The FCC Chairman, Tom Wheeler, was booing loudly by the packed audience at a press conference on Tuesday during his first public appearance since becoming Chairman.

Wheeler’s press conference was interrupted several times by jeers from the crowd, with one man standing next to Wheeler and making a “Proud to Be White” sign.

“I don’t know how to explain it.

You don’t get to yell at the press conference like that,” said one attendee.

“That’s what I thought I would get when I was a kid, to get to a press briefing and get booed,” said another.

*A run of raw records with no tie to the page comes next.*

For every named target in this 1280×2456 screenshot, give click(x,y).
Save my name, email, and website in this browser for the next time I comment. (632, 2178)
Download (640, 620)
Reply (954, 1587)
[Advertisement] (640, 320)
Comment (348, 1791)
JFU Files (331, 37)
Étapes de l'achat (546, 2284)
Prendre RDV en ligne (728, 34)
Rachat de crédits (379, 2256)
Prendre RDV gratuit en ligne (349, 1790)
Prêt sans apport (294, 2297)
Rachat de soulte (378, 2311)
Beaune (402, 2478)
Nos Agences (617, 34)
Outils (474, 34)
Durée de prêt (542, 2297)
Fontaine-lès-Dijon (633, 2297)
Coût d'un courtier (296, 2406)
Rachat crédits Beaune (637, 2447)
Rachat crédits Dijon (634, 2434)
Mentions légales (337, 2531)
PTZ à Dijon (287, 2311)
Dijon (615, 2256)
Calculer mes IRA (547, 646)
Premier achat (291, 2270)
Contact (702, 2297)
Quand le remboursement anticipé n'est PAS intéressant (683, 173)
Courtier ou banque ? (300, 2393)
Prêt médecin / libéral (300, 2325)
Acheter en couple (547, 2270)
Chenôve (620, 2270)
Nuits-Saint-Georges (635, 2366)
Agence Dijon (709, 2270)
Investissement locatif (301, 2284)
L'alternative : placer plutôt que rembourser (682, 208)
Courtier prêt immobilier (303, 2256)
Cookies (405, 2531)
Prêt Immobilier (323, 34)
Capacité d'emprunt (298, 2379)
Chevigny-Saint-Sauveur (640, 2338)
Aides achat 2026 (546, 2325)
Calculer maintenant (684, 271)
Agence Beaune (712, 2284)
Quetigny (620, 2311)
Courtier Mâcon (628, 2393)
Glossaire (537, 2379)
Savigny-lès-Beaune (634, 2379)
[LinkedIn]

“And I don’t have to tell you, it was like being in a school cafeteria,” said a third.

Wheeler addressed the media at a conference called to discuss the future of the FCC’s authority to regulate broadband providers.

He said the FCC would consider the impact of “net neutrality” in the future and that he was “deeply troubled” by the Trump administration’s move to dismantle net neutrality rules in favor of Title II regulation.

“We are in a world where we have the opportunity to have a free and open Internet that everyone is able to use, that nobody is forced to pay for, and we need to protect that.

And we also have a choice to make, because we can either stand by and allow this to happen, or we can do something to try to preserve it,” Wheeler said.

He also expressed support for an open Internet and for Congress to “create an independent commission” to protect net neutrality principles.

Wheeler, who is also Chairman of the Federal Communications Commission, is facing calls to step down over the past year after the Trump Administration put a hold on the FCC rule that would have prevented internet service providers from blocking and throttling content, including video.

Wheeler told reporters he would consider a “no” vote to remove the rule if the administration failed to reach a deal with Congress.

“This is the only way we can keep the Internet open and protect the public interest and preserve the free flow of information,” he said.

“It’s the only thing we can have to protect the Internet.

And I believe the American people understand that.

They want to have an open internet.

We want to keep the internet open.

And that’s why I’m here today.”

“I will do everything in my power to preserve and protect net-neutrality protections and ensure the future success of the Internet,” Wheeler added.

Wheeler did not address the fact that his own Republican colleagues have been calling for him to step aside, as well as the fact he has not publicly released his plans for the agency.

However, Wheeler’s remarks on Tuesday did not directly address his potential departure.

He is currently in the process of being sworn in to his new post as Chairman of FCC, which is up for reelection next year.